The model size reduction undoubtedly causes the acceleration of the PCENet from 9.9 FPS to 16.7 FPS. The acceleration of the inference time is the impact of the reduction of the parameters involved to construct the deep learning model. As shown in
Table 3, the original PCENet model is constructed by 29.99 million parameters. By implementing pruning filters, we can further decrease the parameters to 5.12 million, while the accuracy of 86.1% and 97.5% can be maintained for the cocoa bean classification and the corn leaf disease datasets, respectively. Therefore, the complex calculation can be reduced by lessening the number of filters with fewer contributions to generating useful features. Then, the speed of the inference time can be increased, particularly on the edge platform that is not as powerful as using the platform server or PC with dedicated GPUs.
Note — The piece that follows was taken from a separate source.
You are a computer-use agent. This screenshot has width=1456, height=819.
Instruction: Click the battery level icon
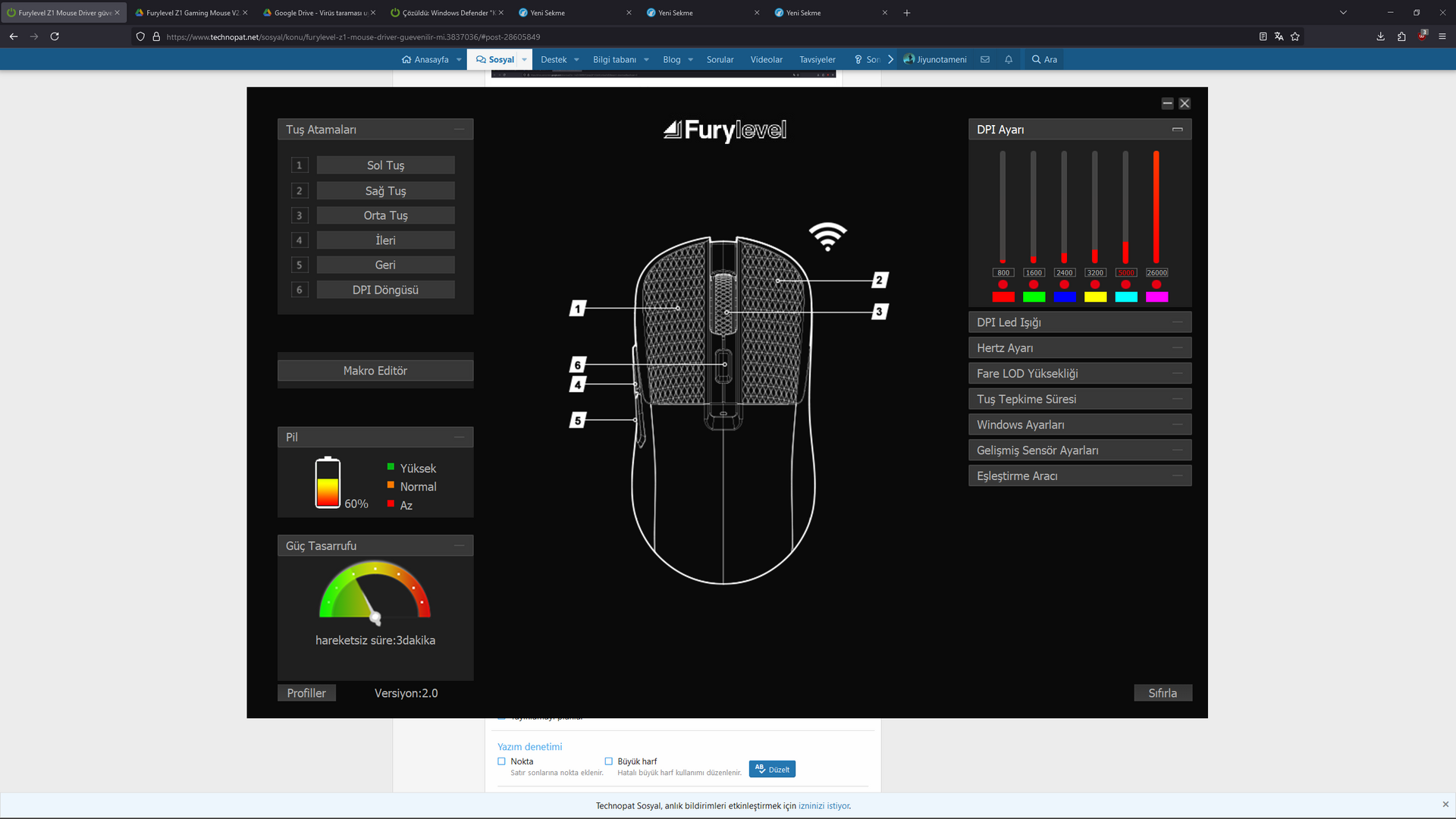coord(328,482)
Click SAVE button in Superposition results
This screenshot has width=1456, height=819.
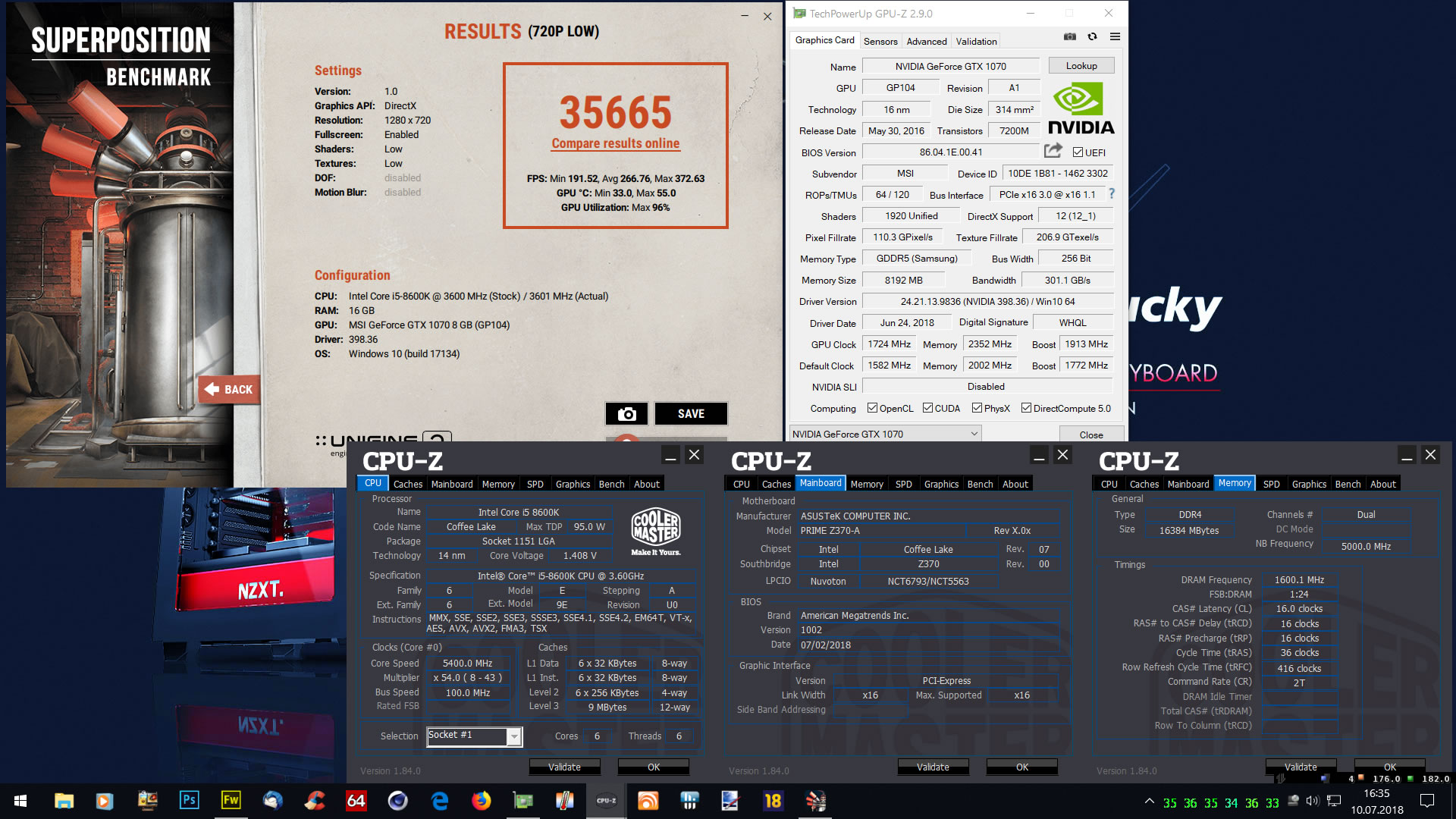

Therefore, the FPS of each model could also be calculated and is presented in
Table 5. The FPS of our compressed model is around 16.7 in Jetson Nano. ResNet18 has the same FPS in 16.7, and the FPS of MobileNet V3 is only 10.7, indicating that MobileNet V3 is slower than ours. From the data presented in
Table 5, we can prove that our methodology can accelerate the existing PCENet from 9.9 FPS to 16.7 FPS while still achieving 86.1% accuracy.
5. Conclusions
In this research, we have proposed an alternative scheme to build a deep learning model by optimizing the existing one. Our proposed model can achieve accuracy of up to 86.1% applied to the smart farming applications specifically implemented on the classification of cocoa bean images, while the accuracy measurement of the classification of corn leaf disease images is 97.5%. In addition, our proposed model also accelerates the existing model from 9.9 FPS to 16.7 FPS, running on Jetson Nano as the edge computing platform. The computational time of our proposed scheme also outperforms the state-of-the-art models, such as MobileNet V3, while reaching the same FPS and achieving more accurate performance compared to ResNet18. Using our strategy, we can prove that a compression technique can reduce computational time and maintain acceptable and accurate performance.
Furthermore, this study can unlock the potential of the PCENet proposed in our previous work. Moreover, more research to provide more acceleration is necessary, such as applying more compression techniques and constructing a new deep learning model. Knowledge distillation or weight optimization can be used to further assess more compression schemes. Therefore, more alternatives and studies can be developed to create a smart farming application to be applied in the real world.